DALEVILLE, Ind. -- A couple's effort to recoup their money through arbitration shows why it's important to read the fine print before you sign a contract with a business.
Joe and Paula Rench paid nearly $10,000 to have foam insulation installed around their house, where they've lived for more than 25 years.
"What they do is drill holes through your exterior walls and inject the foam into the walls," Paula Rench said.
The Rench's told CBS4 Problem Solvers they were not satisfied with the work, so they hired an attorney. That's when they found out that the contract they signed with USA Insulation included mandated arbitration in its terms and conditions, meaning the couple could not sue in court and had to submit to a private arbitration process.

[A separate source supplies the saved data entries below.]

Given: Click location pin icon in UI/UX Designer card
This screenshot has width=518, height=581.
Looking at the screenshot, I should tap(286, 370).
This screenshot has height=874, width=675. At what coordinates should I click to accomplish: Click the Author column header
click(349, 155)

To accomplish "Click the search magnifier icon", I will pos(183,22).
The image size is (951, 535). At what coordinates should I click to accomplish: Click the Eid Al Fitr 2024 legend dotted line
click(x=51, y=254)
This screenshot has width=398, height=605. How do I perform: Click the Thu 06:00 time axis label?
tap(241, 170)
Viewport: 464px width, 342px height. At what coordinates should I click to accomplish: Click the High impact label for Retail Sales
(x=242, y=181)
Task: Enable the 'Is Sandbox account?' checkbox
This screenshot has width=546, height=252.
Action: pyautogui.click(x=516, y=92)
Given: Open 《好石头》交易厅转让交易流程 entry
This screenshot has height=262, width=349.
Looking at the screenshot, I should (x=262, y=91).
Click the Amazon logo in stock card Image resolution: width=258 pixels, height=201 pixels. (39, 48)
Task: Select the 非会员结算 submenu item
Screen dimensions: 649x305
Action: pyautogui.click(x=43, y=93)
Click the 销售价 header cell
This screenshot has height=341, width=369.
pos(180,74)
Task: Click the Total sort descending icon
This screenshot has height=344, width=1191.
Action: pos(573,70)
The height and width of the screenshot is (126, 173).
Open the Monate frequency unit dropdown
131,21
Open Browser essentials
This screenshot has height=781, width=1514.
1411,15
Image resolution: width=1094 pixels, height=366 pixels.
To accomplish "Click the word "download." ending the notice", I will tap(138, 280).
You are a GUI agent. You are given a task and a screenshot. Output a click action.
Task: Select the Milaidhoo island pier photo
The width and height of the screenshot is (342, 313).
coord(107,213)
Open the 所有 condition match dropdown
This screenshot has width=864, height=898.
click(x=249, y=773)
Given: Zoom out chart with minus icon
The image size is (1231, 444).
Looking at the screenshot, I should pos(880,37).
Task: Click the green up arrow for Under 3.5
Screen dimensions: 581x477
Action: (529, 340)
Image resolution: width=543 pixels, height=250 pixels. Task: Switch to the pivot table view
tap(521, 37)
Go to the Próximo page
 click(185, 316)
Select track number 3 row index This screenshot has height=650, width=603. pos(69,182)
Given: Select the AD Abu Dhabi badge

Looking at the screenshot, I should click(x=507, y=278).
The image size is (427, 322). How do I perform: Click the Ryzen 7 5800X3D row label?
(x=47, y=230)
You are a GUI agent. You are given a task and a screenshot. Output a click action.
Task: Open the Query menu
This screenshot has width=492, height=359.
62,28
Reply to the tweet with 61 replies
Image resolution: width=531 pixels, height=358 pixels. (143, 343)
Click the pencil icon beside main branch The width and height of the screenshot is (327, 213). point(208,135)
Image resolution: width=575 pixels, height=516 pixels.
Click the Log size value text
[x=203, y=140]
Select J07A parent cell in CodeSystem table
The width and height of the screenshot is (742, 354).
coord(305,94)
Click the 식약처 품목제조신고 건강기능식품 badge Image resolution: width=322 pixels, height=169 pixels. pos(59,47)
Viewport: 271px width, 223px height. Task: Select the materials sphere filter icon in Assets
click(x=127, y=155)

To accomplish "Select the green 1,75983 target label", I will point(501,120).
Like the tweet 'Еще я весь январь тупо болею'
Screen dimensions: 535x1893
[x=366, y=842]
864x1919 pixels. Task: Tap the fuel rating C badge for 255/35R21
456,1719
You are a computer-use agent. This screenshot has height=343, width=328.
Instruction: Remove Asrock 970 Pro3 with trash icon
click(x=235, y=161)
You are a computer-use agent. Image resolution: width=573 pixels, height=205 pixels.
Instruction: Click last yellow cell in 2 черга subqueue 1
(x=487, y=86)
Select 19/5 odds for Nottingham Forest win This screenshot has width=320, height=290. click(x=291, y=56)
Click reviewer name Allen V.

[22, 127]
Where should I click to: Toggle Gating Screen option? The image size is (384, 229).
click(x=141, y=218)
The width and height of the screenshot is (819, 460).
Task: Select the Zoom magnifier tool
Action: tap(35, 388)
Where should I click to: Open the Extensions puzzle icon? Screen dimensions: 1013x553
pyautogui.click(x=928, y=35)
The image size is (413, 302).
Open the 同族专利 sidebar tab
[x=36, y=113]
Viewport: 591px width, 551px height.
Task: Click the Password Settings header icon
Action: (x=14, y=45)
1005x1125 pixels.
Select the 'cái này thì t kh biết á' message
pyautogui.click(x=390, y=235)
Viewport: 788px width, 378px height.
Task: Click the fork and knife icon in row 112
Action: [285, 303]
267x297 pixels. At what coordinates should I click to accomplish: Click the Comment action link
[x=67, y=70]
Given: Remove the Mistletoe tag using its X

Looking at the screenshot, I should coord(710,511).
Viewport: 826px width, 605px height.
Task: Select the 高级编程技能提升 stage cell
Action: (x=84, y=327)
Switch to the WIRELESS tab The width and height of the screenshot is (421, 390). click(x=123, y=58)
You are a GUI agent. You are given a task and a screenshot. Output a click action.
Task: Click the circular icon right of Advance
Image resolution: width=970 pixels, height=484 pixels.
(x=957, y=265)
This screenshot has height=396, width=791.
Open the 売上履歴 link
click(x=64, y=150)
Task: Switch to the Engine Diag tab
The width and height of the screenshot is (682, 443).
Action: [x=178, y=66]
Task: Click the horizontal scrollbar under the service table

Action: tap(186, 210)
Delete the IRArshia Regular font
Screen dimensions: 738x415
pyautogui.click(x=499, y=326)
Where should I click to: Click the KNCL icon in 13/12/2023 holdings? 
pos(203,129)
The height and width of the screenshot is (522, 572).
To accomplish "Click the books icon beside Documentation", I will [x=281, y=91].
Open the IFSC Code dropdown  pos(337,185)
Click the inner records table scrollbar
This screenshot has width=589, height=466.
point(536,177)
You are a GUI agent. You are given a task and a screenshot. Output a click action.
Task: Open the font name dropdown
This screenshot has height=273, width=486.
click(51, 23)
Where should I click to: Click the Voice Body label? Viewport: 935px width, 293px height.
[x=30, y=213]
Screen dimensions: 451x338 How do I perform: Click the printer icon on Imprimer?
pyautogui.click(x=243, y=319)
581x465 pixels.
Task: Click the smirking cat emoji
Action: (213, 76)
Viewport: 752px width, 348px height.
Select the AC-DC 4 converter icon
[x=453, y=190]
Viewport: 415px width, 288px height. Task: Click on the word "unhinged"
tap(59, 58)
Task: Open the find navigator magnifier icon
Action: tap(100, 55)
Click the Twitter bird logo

"We decided to do the arbitration. We contacted them, filed the case there," Rench said.
The couple did get a $750 award from the arbitrator, who said the "crawl space had no insulation value" and "the attic installation needed some additional work." That was in August, but five months later the award still had not been paid.
"They had 15 days to send us that money after the arbitrator made their final decision and we’ve never seen anything," Rench said.
On top of that, fees for the arbitration process cost the couple $650, so they only recouped about $100 in the end.
CBS4 Problem Solvers took the Rench's paperwork to Michael Bishop, an attorney who also serves as an arbitrator. He was not involved in their case.
"I think generally speaking most people don’t understand (arbitration) and don’t really know how it works," Bishop said.
Bishop said that if you go through arbitration and a company doesn't pay, your only option is to take your award and file a case in court to try to collect it. That process could've cost the Rench's the rest of the $100 they were recouping.
"It can have the opposite effect of what arbitration was intended to do, which was to save cost. It can cost a consumer more than anticipated," Bishop said.
Luckily for the Rench's, after CBS4 Problem Solvers reached out to USA Insulation the company's attorney said he had a check ready to mail them.
Bishop suggested that you read the fine print in any contract, because arbitration clauses have become more common in consumer sales. He said that some companies will remove the clause if you negotiate with them.
According to Bishop, the Rench's case is not necessarily indicative of all arbitration experiences, but you should decide if you're willing to forego your ability to file a lawsuit or small claims case when you sign a contract with mandated arbitration. He said the process can save you money because you don't have to hire an attorney, but if you don't get a result you like there is no way to get it overturned.
"They’re not like judges, there’s no obligation to apply any particular law and then when the arbitrator’s result is done it’s not appeal-able," Bishop said.